EXERCISE
Copy out, character for character, the lines of the entries that run from the start of the entries up to and including the line that contains "(676, 190).". Include both ends.

Saved entries
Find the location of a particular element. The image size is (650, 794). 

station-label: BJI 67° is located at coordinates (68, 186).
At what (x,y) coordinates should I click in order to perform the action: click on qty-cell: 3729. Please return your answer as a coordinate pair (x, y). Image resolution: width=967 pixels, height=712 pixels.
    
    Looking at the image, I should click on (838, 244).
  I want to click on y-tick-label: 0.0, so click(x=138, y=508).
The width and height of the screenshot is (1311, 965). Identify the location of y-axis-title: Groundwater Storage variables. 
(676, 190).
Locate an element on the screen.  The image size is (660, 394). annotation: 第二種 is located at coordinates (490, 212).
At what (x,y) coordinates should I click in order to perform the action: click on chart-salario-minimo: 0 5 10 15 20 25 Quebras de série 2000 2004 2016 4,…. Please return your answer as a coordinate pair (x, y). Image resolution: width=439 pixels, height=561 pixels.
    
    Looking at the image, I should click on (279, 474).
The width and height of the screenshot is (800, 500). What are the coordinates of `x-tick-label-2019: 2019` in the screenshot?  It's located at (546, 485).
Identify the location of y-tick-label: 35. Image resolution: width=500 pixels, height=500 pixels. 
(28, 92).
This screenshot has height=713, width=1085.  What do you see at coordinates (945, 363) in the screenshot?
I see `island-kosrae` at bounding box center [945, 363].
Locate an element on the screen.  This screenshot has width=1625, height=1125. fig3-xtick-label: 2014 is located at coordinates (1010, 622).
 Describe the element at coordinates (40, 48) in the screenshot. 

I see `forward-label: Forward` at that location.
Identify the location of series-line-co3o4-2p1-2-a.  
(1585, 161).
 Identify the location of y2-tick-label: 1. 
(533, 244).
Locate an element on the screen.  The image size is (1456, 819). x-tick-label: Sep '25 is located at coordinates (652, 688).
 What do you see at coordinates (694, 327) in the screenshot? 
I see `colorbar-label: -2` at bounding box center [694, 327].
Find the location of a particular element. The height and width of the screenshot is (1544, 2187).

EXERCISE ANSWER
Find the location of a particular element. The image size is (650, 794). 

station-label: BJI 67° is located at coordinates (68, 186).
At what (x,y) coordinates should I click in order to perform the action: click on qty-cell: 3729. Please return your answer as a coordinate pair (x, y). Image resolution: width=967 pixels, height=712 pixels.
    
    Looking at the image, I should click on (838, 244).
  I want to click on y-tick-label: 0.0, so click(x=138, y=508).
The width and height of the screenshot is (1311, 965). Identify the location of y-axis-title: Groundwater Storage variables. 
(676, 190).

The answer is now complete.